We provide them with accomodation at our school, accompany them to their state school lessons, pay for their Braille teacher and provide vocational and therapeutic training in traditional Cambodian music - Pin Peat, Mohori and Yike. They also study English language and computer skills in the Khmer language.
We are now running a micro-project on Global Giving to specifically sponsor their Braille teacher at a cost of $1500 per academic year. We have only 30 days left to raise these funds and so far we have raised $150. If you would like to be a part of supporting our blind children's scholastic education program, please join us on the Global Giving micro-project "Help our blind children get an Education, Cambodia". Project number 27416. You can also find the direct link on our Facebook page.
Thank you all for your kind attention and valuable support!
Thank you so much for your kind and important support. We appreciate it so much.
We have been making important changes to our free arts training program and we would like you to know what we have changed and why.

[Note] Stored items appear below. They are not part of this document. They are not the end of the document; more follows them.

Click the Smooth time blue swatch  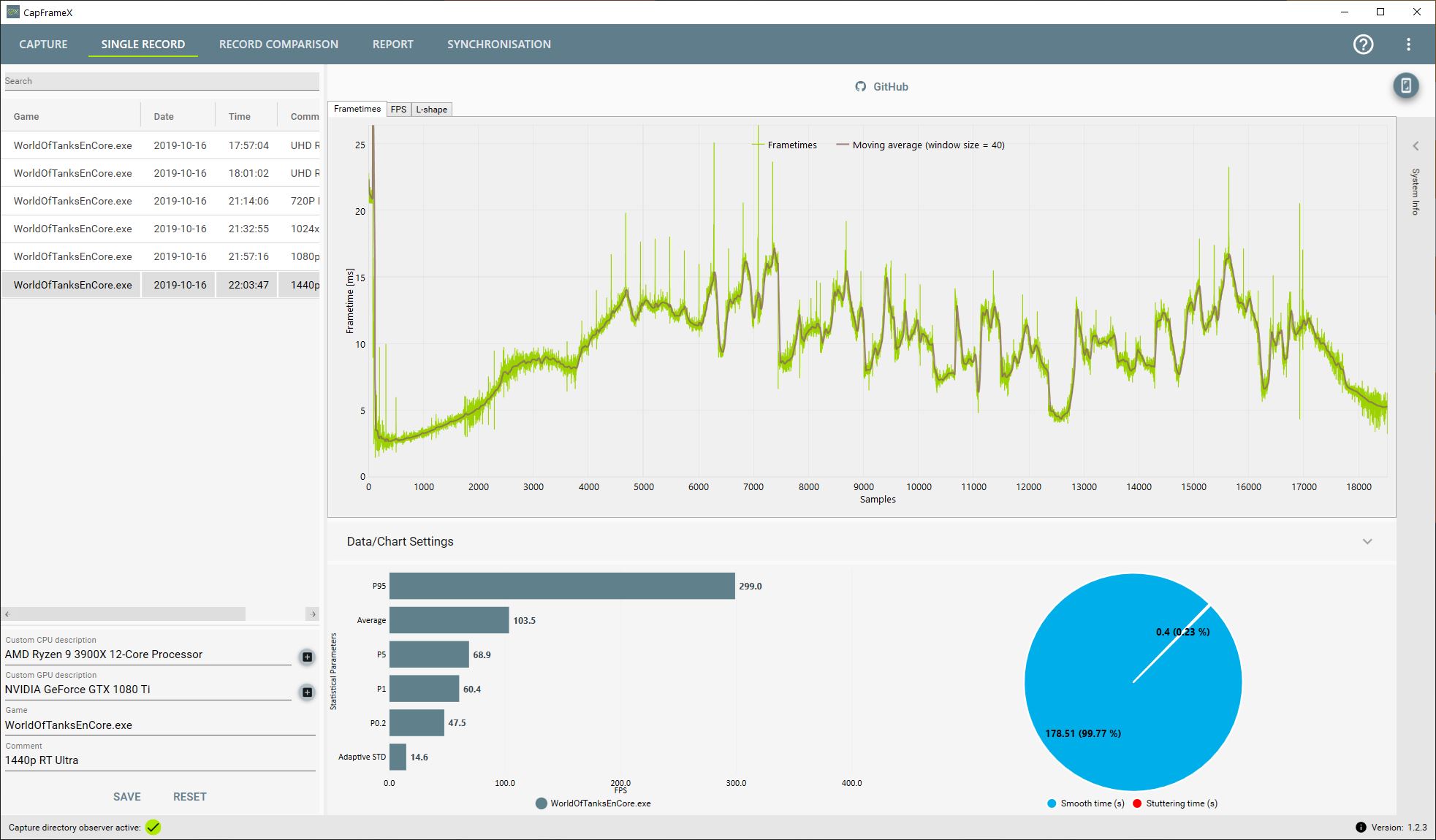tap(1052, 803)
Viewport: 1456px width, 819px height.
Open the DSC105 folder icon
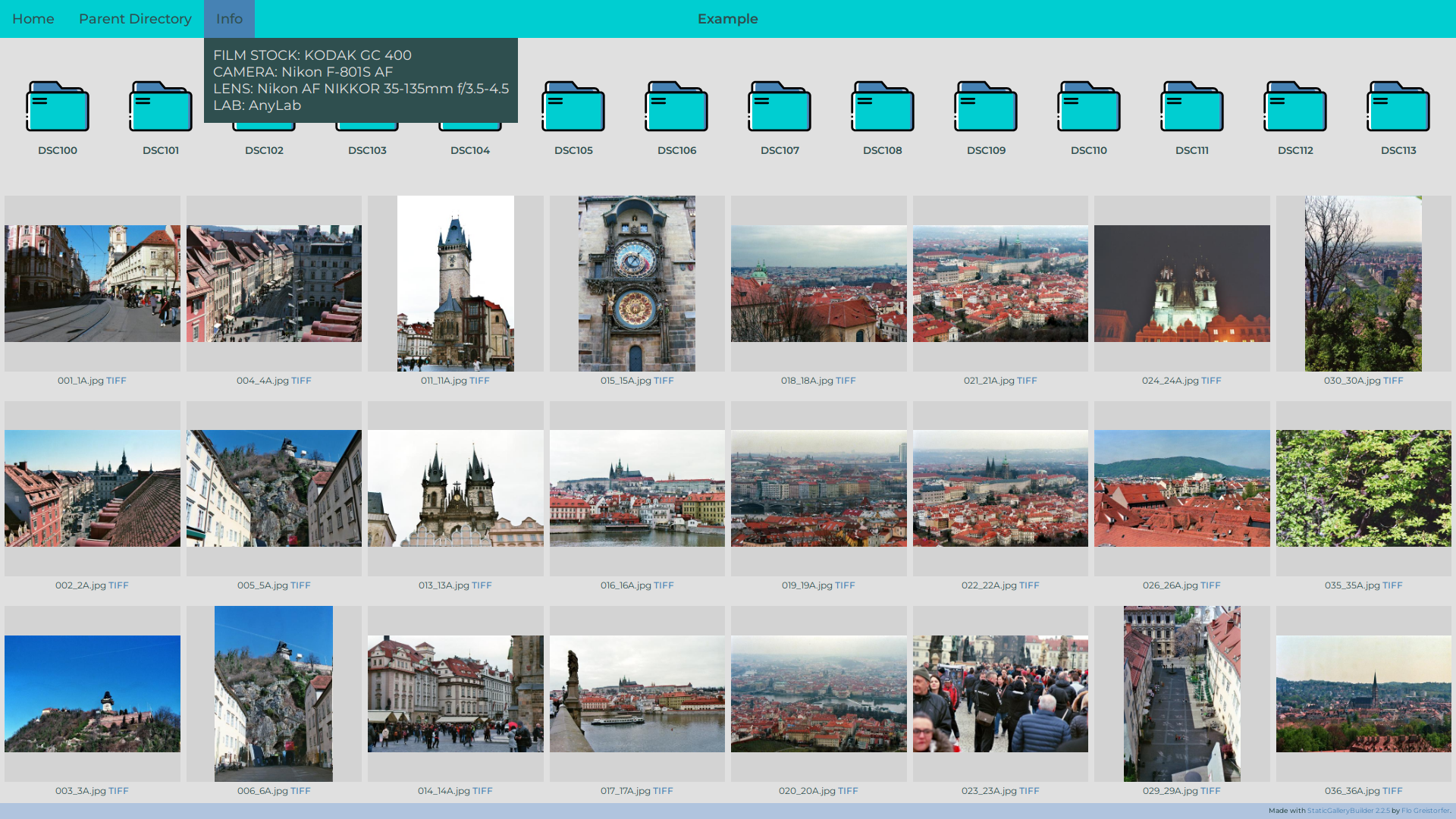pyautogui.click(x=573, y=107)
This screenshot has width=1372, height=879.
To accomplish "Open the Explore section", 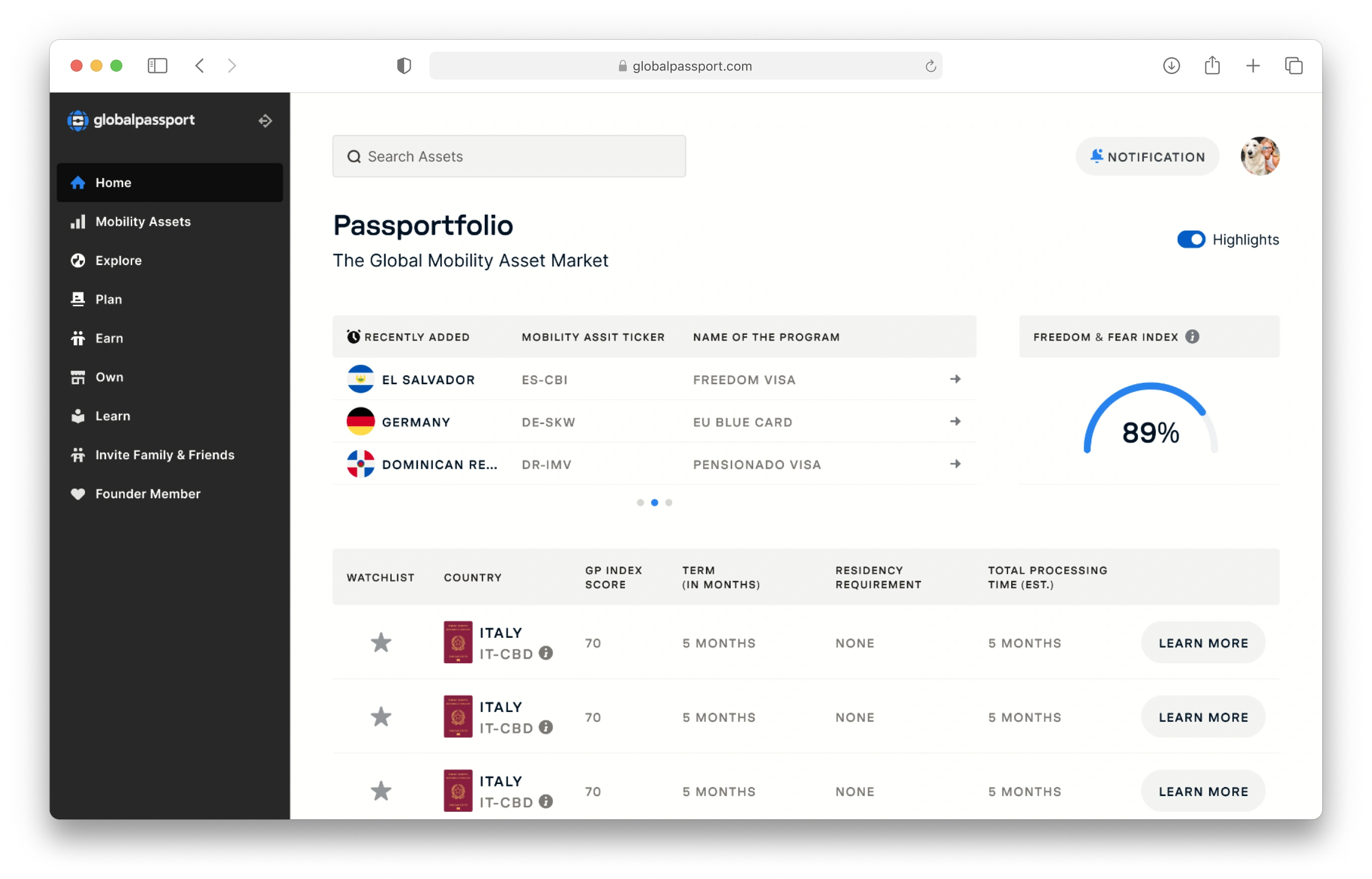I will coord(118,261).
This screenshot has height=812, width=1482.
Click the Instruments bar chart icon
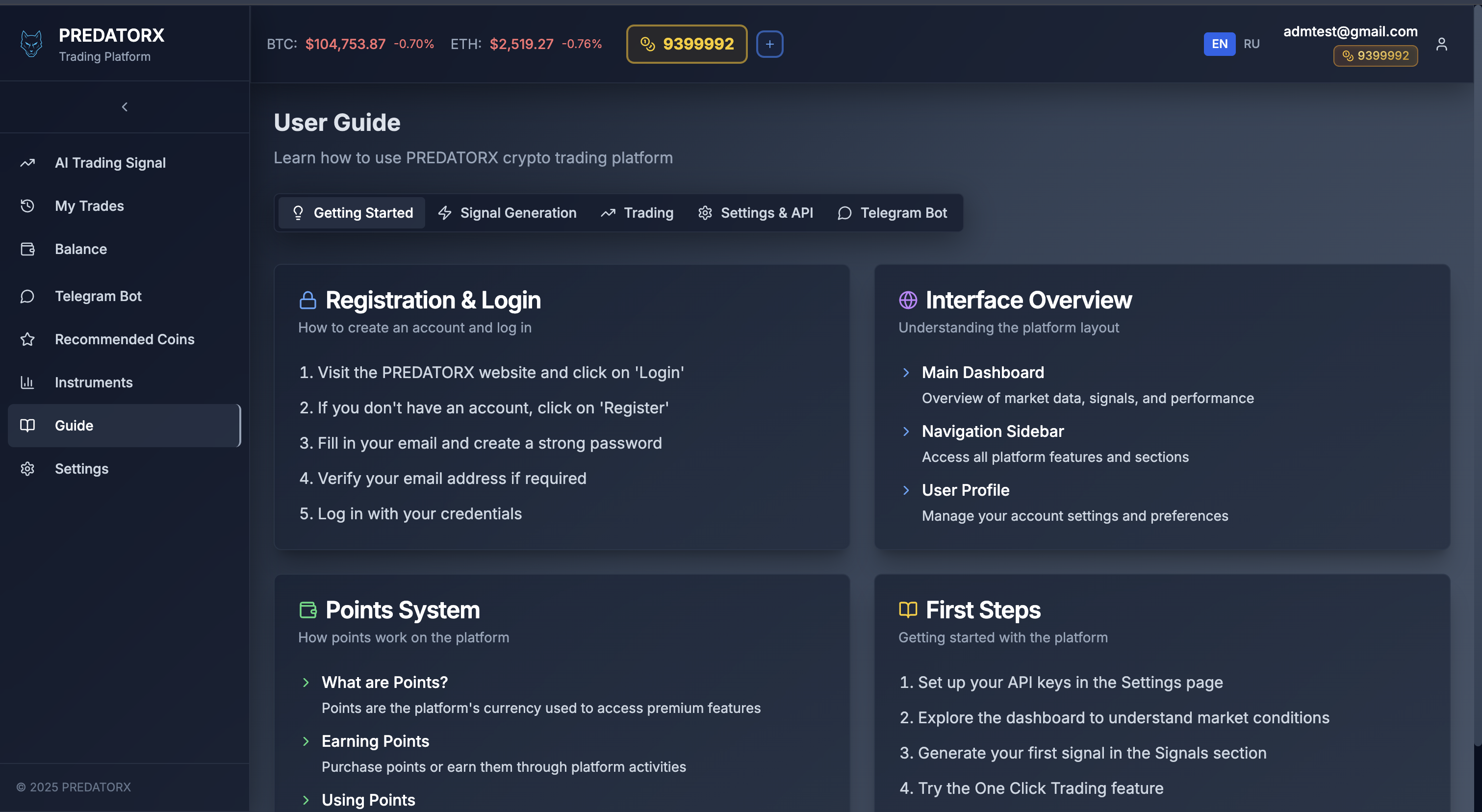tap(27, 382)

As you know we were providing free arts training to hundreds of children and teenagers from local state schools, in particular the Di Pok state school and Samdech Ta' school. This was part of a program requested by the Ministries of Education and Culture to teach as many young Cambodians as possible about their traditional culture. This is considered an important area for conservation, because of the loss and damage done to cultural heritage during the Khmer Rouge genocide between 1975-79.
Our teaching staff dedicated hours each week for several years teaching local school children traditional music, Yike and dance. However our staff decided that this program was not working well and not bringing the right results.
Because the students were given to us without taking into consideration their capacities. So we had many students who were not talented and therefore quite bored with studying, not because they didn't like the arts, but because they couldn't really improve as they didn't have the talent necessary. Some of the wealthy students were even quite naughty and more interested in their cellphones. Our teachers, some of whom survived the genocide are quite old and found these kinds of lessons exhausting and fruitless. We concluded that although we had helped reach out to many children in Kampot and had given a generation of young people knowledge about their cultural heritage, we were not really preserving traditional culture which is one of our vision and mission elements and we were not able to concentrate on those children who really wanted to learn and who were often from poorer backgrounds.
What did we do?
We went back to the beginning. We went back to our original Outreach program of helping poor and disadvantaged children from local villages who demonstrated talent and a true desire to learn. You may be wondering why not reaching out to hundreds of students and only teaching around one hundred / one hundred and fifty students would be considered preserving traditional culture...... This is because traditional Cambodian arts have been passed down orally from master to pupil for the last one thousand years. They were not written down and only now attempts have made to record music and dance for future generations. Cambodian music has survived for example because it was used in Pagodas for traditional Buddhist ceremonies, for classical dance, for weddings and for funerals. Musicians (except for the Chapey players) work in ensembles and perform for these ceremonies. It is a living art and is preserved for future generations when young Cambodians learn how to play instruments properly to a professional level. The same applies to the Yike and traditional dance.
Today we are teaching really poor children and adolescents, some with disabilities. All love their lessons, work hard and have the capacity to become tomorrow's professional artists. Many of them come from families affected by alcoholism and gambling addictions and the arts for them is the only way out of poverty and destitution.
We will be changing the title of our project soon and updating our information, but we wanted to share the changes with you first.